Il est pourtant essentiel d’investir dans l’éducation et la formation technique aux métiers de l’environnement entre autres, de préserver les langues et les cultures afin de préparer au mieux les jeunes aux enjeux mondiaux. Une société civile éduquée et formée participe à la gouvernance et peut permettre de régler une crise environnementale.
En Afrique, contrairement au reste du monde, malgré l’immigration et le déplacement des populations, le nombre d’habitants va augmenter dans les villes et dans les campagnes. En focalisant l’investissement par le secteur privé avec un impact social et environnemental important, il sera possible de réduire les inégalités afin de limiter les conflits et les crises sociales.
Le capital humain est souvent la plus grande richesse d’un pays. Alors pourquoi attendre de préparer l’avenir ? Privilégier le capital humain et le capital naturel, c’est augmenter les chances de faire face au réchauffement climatique. Lorsqu’une nation investit intelligemment dans l’éducation, les langues et la formation professionnelle, elle crée de la richesse et préserve ses ressources naturelles. Ce qu’elle apprend à ses jeunes aujourd’hui dans le respect de l’environnement, crée de la valeur ajoutée et aura forcément une répercussion positive sur le devenir du pays.
Dès 2035, la principale force de travail potentielle du monde globalisé sera africaine. Selon les prévisions des experts en démographie, il y aura 340 millions de jeunes africains en plus au cours des deux prochaines décennies. Ce sera une opportunité unique pour l’Afrique d’avoir des ressources humaines abondantes, jeunes, éduquées et motivées pour nourrir sa croissance économique de manière durable, tout en préservant son patrimoine naturel. Cette valeur ajoutée sera un formidable atout, si et seulement si, des investissements conséquents aient été faits en amont en termes d’éducation, de langues, de formation professionnelle, d’emploi et de santé.

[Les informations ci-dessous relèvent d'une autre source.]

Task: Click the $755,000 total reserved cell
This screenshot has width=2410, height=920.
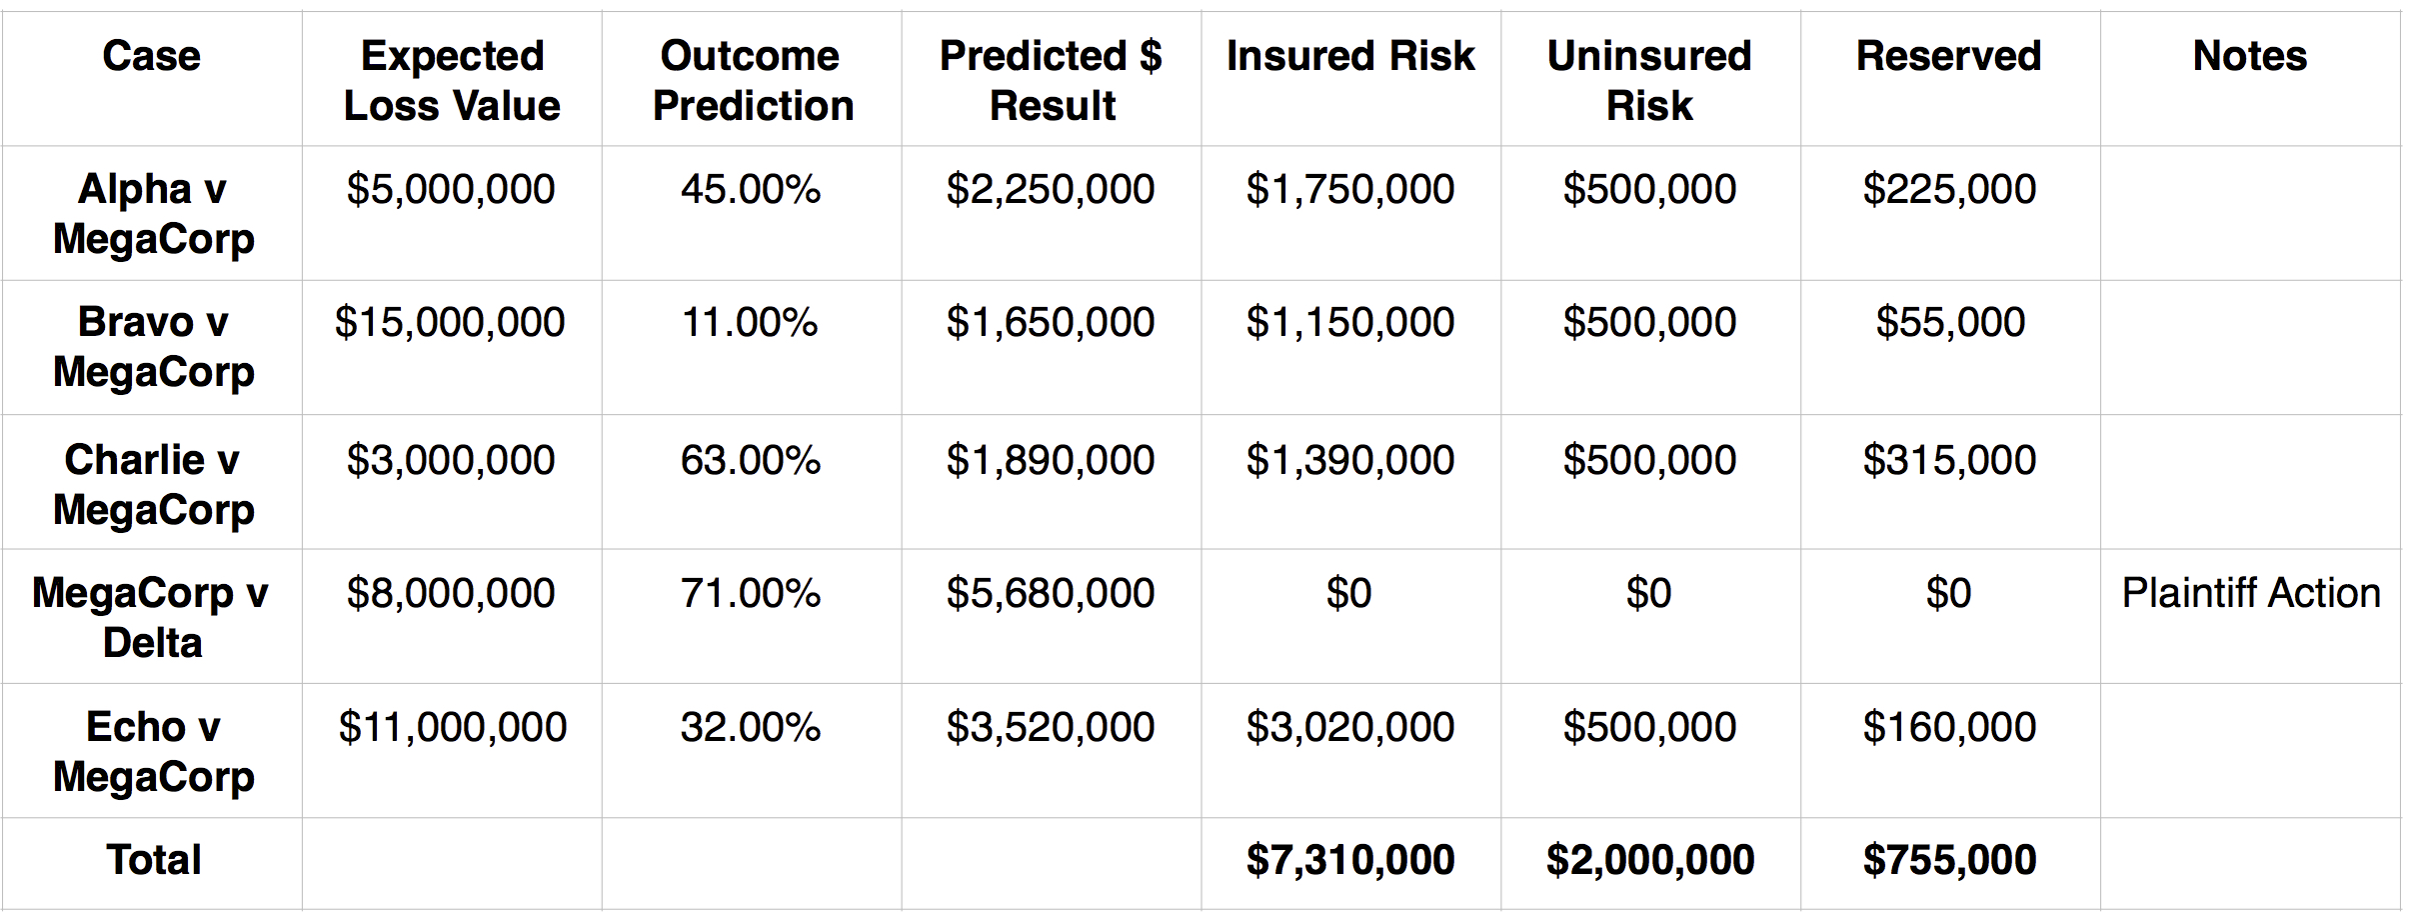Action: click(x=1949, y=860)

Pour lutter contre le changement climatique et les situations à risque que la hausse de température provoque, la mise en œuvre dès à présent de solutions efficaces devient prioritaire dans les politiques publiques. Ces solutions doivent s’inscrire dans la perspective des Objectifs du Millénaire pour le développement durable. Ainsi, la valorisation d’un territoire ne peut se concevoir sans une vision globale et une approche intégrant les dimensions culturelles, sociales, économiques et environnementales.